For the simulations, five students will be the attending nurses to the patient, another five will serve as family of the patient, and the instructor will operate the computer to cause certain situations to occur for the student. After the scenario, there is a debriefing in which they all discuss what happened and what could have been done better.

The simulator was a donation to Biola’s nursing department by Barbara Kartsman. Kartsman lived with Dr. Becky Fleeger for two years and became good friends with her as she helped take care of Kartsman’s father. When Kartsman’s father suffered a stroke in 2006, Fleeger helped to comfort the family and succeeded in turning him to God after many years of his refusal to accept Christ. He passed away 11 days later.

Kartsman sold her father’s property and took a total of $60,000 from the profits. As an act of tithing, she decided to donate it to the nursing program her friend Fleeger had so long been part of. Together with Fleeger and the nursing department, it was decided that the simulator, a mannequin that recreates the vital signs of a human, was what the nursing department needed most.

“It’s great to see that this can help to save more lives in the future,” Kartsman said.

To help with the donation, Presbyterian Intercommunity Hospital donated the bed, furniture, ventilator, IV pump and crash cart, and one of the doctors came to help set up and intubate the simulator, which consists of inserting a ventilator tube down the throat of the patient.

Biola University spent a large amount of time researching simulators to find which one would work best for the department.

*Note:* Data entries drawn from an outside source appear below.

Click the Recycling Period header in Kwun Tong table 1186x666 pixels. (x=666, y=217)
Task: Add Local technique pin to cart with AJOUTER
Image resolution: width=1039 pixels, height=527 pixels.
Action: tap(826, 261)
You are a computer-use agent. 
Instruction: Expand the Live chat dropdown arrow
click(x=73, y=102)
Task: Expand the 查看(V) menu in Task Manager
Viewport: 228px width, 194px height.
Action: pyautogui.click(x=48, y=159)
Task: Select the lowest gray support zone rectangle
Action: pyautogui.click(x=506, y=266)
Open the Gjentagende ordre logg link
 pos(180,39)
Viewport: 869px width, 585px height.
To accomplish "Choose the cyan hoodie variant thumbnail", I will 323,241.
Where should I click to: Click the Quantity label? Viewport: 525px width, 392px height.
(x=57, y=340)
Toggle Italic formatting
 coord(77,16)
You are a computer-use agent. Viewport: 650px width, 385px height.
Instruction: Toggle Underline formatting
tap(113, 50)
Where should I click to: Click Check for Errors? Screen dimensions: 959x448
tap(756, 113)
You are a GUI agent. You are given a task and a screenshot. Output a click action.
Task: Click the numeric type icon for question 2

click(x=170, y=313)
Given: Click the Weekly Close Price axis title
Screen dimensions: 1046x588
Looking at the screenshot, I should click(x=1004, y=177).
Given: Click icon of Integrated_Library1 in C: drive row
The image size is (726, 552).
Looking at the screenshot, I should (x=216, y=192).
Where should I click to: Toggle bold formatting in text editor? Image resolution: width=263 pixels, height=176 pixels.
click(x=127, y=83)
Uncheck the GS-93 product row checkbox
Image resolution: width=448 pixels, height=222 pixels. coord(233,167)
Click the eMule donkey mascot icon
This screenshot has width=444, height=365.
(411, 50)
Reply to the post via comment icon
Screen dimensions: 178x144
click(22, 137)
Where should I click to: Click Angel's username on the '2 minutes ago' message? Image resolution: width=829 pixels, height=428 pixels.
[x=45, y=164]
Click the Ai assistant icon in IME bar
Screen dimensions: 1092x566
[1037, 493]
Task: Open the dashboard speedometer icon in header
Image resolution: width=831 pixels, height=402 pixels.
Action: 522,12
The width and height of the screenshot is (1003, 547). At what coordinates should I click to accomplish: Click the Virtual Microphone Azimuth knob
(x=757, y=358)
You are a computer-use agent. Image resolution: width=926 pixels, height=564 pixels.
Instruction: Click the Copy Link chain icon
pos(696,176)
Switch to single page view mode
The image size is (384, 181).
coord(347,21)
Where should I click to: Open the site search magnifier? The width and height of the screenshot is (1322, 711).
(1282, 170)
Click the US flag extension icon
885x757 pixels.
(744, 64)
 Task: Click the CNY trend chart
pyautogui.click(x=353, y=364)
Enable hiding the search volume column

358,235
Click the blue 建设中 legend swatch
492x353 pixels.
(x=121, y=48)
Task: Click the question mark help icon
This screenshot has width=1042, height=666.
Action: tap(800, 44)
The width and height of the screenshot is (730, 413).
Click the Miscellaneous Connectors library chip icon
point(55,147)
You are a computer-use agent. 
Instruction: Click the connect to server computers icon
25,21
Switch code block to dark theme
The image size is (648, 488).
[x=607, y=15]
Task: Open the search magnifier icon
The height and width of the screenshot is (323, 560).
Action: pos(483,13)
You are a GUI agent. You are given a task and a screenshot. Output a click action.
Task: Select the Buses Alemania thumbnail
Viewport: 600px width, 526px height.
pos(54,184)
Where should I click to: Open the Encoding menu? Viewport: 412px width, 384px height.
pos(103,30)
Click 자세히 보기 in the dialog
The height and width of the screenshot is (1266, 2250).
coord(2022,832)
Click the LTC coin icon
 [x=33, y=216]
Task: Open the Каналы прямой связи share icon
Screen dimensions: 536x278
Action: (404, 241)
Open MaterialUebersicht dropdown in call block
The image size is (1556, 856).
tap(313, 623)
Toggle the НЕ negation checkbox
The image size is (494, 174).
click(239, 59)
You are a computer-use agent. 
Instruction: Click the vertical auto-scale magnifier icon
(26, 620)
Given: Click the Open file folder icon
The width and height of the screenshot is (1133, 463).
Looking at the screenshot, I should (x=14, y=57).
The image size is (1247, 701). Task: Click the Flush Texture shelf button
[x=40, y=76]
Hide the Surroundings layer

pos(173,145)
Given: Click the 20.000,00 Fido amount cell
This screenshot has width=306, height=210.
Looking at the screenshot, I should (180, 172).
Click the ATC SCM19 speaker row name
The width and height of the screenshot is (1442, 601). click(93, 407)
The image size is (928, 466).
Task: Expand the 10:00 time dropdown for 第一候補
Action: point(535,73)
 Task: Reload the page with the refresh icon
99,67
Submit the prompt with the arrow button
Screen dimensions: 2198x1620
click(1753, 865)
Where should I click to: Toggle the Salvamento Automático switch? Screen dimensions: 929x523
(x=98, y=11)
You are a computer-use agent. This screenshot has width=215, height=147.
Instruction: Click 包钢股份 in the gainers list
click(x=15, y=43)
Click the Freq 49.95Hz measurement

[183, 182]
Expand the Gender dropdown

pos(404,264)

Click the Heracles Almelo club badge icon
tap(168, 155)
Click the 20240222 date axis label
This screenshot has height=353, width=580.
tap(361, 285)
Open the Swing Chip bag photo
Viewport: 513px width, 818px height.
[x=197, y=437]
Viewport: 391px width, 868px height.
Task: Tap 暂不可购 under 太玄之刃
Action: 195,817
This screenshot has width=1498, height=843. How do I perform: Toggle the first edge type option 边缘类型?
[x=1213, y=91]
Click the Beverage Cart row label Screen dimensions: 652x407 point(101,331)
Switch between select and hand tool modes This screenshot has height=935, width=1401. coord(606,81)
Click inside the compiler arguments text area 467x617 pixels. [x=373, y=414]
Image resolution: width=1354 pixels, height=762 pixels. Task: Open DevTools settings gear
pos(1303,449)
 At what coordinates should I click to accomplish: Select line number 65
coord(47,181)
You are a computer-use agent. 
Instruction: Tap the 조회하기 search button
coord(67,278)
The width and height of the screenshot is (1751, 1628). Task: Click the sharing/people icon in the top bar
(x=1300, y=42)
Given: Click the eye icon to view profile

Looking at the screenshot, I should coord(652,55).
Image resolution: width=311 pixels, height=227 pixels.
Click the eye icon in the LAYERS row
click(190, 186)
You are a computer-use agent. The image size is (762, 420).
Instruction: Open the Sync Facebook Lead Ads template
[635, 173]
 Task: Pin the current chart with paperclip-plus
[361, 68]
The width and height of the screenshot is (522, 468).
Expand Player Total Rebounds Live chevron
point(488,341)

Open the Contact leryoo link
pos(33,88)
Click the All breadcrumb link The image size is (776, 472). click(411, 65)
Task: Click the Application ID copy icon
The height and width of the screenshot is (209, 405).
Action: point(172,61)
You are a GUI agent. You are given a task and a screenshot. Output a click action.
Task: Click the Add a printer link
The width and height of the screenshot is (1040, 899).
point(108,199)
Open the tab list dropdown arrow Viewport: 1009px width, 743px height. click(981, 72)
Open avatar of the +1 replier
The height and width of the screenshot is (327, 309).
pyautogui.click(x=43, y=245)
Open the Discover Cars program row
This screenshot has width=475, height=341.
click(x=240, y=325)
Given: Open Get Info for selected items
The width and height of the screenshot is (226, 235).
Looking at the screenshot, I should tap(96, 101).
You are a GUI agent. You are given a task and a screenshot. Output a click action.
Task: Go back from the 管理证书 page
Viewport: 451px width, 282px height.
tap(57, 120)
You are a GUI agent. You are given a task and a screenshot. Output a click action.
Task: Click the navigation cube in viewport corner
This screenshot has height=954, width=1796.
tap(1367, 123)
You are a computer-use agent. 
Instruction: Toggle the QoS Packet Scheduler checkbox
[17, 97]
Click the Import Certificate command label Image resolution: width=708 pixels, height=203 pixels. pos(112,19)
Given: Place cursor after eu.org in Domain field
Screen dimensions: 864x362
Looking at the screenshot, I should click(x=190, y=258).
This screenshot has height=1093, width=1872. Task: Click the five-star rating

They decided on the $60,000 model, one that has many functions, but is actually more durable than the more expensive versions.

The addition of the simulator is a gigantic step forward for the nursing department.

“It’s dramatic,” Fleeger said. “This is really a dream come true.”

The use of the simulator gives a new dimension to nursing education because “clinical simulation gives students a hands-on environment that is totally controllable,” according to Gary Miller, Biola’s Provost and Senior Vice-President.

The simulator is to be used by level two and higher nursing students and those who are upper classmen and are being trained in advanced nursing and critical care. According to Assistant Professor of Nursing Dr. Annette Browning, “the vision is to use it across the curriculum and in all the levels.”

This simulator is now giving the nursing program access to new methods of learning that they had never had before.

“We had small bits and pieces to practice on but nothing like a human response, no way to simulate crises a student might encounter,” said Dean of Science Dr. Walt Stangl. “It’s a real step forward into the world of technology.”

Fleeger is retiring after more than 30 years at Biola, but she has been able to witness what she believes is one of the greatest advancements the nursing department has ever received. Even after many years of being one of the head professors of the nursing department, Fleeger is still amazed by the advancements in the field. “If they had said this would have been possible in the future when I was in nursing school, I would have said they were kidding,” Fleeger said.